Esta norma ya está difundida en el Registro Federal, entrará en vigor el próximo viernes, 26 de diciembre del 2025, y se encargará de recolectar las huellas digitales y aspectos faciales de los extranjeros en aeropuertos, puntos terrestres y puertos marítimos.

La exigencia tiene como objetivo enfrentar amenazas para Estados Unidos como el terrorismo, uso fraudulento de documentos de viaje, sobrestadía de los turistas extranjeros y la información incompleta o incorrecta que puedan tener algunos viajeros.

“Implementar un sistema biométrico integrado de entrada y salida que compare los datos biométricos de los extranjeros recolectados a su llegada con los recolectados a su partida ayudará a abordar las preocupaciones de seguridad nacional”, asegura el DHS.

La directriz va dirigida a los extranjeros que no tienen la ciudadanía estadounidense, como los que tienen visa. | Foto: AFP or licensors

Además, la directriz va dirigida a los extranjeros que no tienen la ciudadanía estadounidense, también los que tienen visa, los residentes temporales, trabajadores de manera temporal, menores de edad y adultos mayores.

“Dicho sistema también permitirá al DHS confirmar de manera más concreta la identidad de los extranjeros que estén buscando entrada o admisión a Estados Unidos, y verificar su salida del país”, agregó la cartera del Gobierno Federal.

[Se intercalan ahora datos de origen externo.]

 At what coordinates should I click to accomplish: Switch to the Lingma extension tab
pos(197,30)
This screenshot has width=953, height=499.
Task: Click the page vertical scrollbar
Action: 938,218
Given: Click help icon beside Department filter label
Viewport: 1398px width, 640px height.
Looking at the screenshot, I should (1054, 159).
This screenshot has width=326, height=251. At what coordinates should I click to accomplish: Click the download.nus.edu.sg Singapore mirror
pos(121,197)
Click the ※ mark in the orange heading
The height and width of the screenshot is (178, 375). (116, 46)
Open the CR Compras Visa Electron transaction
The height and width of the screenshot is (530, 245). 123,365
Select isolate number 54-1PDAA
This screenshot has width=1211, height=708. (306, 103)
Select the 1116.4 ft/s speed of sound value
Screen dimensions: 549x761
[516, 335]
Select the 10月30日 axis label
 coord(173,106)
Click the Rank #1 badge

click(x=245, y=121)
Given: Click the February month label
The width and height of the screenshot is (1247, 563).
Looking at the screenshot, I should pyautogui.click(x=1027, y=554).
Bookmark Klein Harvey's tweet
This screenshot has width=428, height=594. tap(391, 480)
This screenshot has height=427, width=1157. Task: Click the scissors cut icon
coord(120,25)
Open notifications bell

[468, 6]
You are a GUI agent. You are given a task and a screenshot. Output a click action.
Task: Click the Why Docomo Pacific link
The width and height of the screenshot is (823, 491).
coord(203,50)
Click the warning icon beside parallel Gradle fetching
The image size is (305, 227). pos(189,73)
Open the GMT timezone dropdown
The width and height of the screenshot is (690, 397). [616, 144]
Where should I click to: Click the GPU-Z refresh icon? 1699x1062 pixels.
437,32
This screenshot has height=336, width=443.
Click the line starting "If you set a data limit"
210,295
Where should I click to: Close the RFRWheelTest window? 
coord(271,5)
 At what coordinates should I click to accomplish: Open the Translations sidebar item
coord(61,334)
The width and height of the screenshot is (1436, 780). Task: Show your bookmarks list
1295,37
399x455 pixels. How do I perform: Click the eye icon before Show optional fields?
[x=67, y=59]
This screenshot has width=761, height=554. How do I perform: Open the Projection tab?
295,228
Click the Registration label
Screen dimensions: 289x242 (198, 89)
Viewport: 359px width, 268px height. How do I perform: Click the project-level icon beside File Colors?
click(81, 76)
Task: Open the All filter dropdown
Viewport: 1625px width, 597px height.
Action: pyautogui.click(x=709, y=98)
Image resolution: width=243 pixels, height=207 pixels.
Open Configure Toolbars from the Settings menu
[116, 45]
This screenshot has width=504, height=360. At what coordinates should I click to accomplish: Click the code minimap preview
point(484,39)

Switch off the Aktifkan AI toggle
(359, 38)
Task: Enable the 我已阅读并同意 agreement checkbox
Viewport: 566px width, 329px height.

Para la firma legal Lincoln-Goldfinch Law, que tiene su sede en Austin, Texas, esta medida de la toma de datos biométricos significa un cambio fundamental en las políticas de vigilancia en la frontera.

“Cuando se recolectan datos biométricos tanto en la salida como en la entrada, estamos entrando en un nuevo paradigma de vigilancia que exige supervisión jurídica activa. Las familias deben saber qué pasará con sus datos, cuánto tiempo se conservarán y cómo aclarar malentendidos”, aseguró la abogada migratoria Kate Linconl-Goldfinch.

Al mismo tiempo, la experta le pidió a la Casa Blanca que la ley se implemente con un aviso claro, salvaguardias constitucionales y una mínima interferencia con los viajes legales. Linconl-Goldfinch también criticó que el sistema trate por igual a todos los ciudadanos sin que haya una evaluación de cada caso.

Es de mencionar que desde el 2021, en territorio estadounidense se han venido implementando los sistemas de reconocimiento facial y de recolección biométrica en varios puntos de control, impulsando consultas interinstitucionales al Servicio de Inmigración y Control de Aduanas.

Se espera ver la implementación definitiva de la estrategia y cómo impactará a los visitantes en el mes de diciembre.